Truls Mörck by Nora Lorek

You say yourself how different your solo stuff is from what you do with Graveyard, so what kind of music did you grow up listening to, and is that what you’re still into today?
When I was 13 I had a summer job at a record store in Gothenburg, a really good record store with tens of thousands of records, and instead of money they’d pay me in gift vouchers I could use in store. I remember rummaging through the stock room one day and found this re-print of a poster for ‘Bath Festival of Blues and Progressive Music’ from 1970, at the time I was really into old, American folk music. Anyway, for some reason which I cant quite remember, that poster just had something to it that I really loved. If you looked closer at it, you’d see all these faces and hidden characters, which I thought was absolutely amazing, so I decided to check out all the bands on there. I ended up coming home with records from bands such as Canned Heat, Pink Floyd, Led Zeppelin and Dr. John the Night Tripper. After that, I started buying records pretty much based on how the covers looked like. I guess I got the feeling of how good music was illustrated, and I’d end up getting all these different records from different genres without really any connection except for the fact that I was obsessed by when they were released, which would be ’65 to circa ’71, and that they all had great covers.

Later on, I got into Swedish music from that same era, Träd, Gräs och Stenar, Harvester, Kebnekasje and Bo Hansson all became huge sources of inspiration. My dad had quite a few records from San Francisco in the 60’s that he made me listen to as well, like Grateful Dead, Quicksilver, Moby Grape and Jefferson Airplane. Stoner rock swiftly followed, and Sabbath, Captain Beyond and Sleep were the best soundtracks for smoking, but I’m not much of a pot head anymore.

Today I’m not so sure what I listen to, everything that’s got an honesty to it. I think of music as a universal language with different dialects, like in a book where the language can be more interesting than the story, or the story can be adequately interesting, but the language not good enough. Obviously the best way is when the story and the language works really well together and become one. I’m not too bothered about different genres, I look for something else, something that makes me want to keep playing and make my own music, but I’m still not quite sure what that is. But you just know when you hear it, you know? That’s the most important thing. The urge to play, and if any kind of music makes me feel that way, then I love it.

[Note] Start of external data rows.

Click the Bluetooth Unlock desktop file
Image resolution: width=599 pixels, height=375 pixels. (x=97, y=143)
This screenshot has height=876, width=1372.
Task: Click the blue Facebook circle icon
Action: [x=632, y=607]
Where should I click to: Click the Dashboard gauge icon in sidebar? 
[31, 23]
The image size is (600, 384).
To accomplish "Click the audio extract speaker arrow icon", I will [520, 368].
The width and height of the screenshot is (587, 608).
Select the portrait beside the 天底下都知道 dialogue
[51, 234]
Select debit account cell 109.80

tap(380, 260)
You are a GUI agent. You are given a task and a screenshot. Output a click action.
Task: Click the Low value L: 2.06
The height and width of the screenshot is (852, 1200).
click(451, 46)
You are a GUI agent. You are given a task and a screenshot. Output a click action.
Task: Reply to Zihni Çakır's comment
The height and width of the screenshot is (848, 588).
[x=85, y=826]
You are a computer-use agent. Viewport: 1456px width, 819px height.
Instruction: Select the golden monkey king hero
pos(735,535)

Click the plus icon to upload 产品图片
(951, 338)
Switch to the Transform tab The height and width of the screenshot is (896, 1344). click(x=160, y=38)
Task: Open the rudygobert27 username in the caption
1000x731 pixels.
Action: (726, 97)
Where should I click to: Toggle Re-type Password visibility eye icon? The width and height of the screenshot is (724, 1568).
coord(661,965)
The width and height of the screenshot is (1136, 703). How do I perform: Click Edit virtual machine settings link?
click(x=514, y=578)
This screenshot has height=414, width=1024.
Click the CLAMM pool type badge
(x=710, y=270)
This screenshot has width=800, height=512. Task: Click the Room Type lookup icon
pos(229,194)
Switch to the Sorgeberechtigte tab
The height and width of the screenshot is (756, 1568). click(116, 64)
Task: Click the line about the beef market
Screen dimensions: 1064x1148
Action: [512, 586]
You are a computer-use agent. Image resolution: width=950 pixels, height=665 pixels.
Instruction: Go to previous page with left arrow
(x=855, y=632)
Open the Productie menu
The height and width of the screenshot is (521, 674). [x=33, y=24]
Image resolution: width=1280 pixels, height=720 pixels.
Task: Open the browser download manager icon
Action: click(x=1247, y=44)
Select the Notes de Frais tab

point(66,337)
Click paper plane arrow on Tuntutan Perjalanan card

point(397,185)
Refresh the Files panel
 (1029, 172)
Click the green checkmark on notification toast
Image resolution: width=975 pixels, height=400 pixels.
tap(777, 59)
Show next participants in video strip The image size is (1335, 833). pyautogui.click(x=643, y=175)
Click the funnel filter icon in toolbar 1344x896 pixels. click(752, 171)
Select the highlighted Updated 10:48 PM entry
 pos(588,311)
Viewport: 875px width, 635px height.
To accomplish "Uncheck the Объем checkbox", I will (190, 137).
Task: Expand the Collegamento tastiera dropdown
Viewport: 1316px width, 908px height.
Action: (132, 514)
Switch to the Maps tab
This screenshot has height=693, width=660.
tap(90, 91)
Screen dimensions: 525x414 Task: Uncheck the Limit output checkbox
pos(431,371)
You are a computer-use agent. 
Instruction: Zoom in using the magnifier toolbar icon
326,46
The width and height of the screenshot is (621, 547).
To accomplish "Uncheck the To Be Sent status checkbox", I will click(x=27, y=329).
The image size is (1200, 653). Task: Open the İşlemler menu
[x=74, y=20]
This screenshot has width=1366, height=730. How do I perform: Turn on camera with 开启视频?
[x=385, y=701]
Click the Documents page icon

It’s clear that you spend most of your time making or listening to music, but on those rare occasions that you’re not, how do you spend your time?
I do try to make music every day, but I also like to travel, and I spend a fair amount of time traveling back and fourth between America and Sweden. Most of everything I love slacking off, and I spend a lot of time just staring out the window, letting my thoughts wander. I’m not a very social person, and I can go a long time without seeing other people. I’m not sure if that’s a good or bad thing, but that’s how I live my life these days, how I write. If I don’t have an instrument in my hands, I can write songs from just looking out, or being outside in nature, staring at the trees, the skies or whatever. When I’m not with the one I love, I make, or attempt to make music, and that’s pretty much it. Tragic or magic? I don’t know.

You seem to have a lot on your plate at the moment, what’s next?
Graveyard’s got quite a few gigs this summer, so it will be quite a lot of traveling, but also time to stay at home, make music and unwind, that’s what it’s all about for me, make music, have someone to love, and be at one with nature. I hope to spend a lot of time under water, that’s where the best thoughts are thought. At the bottom of the ocean.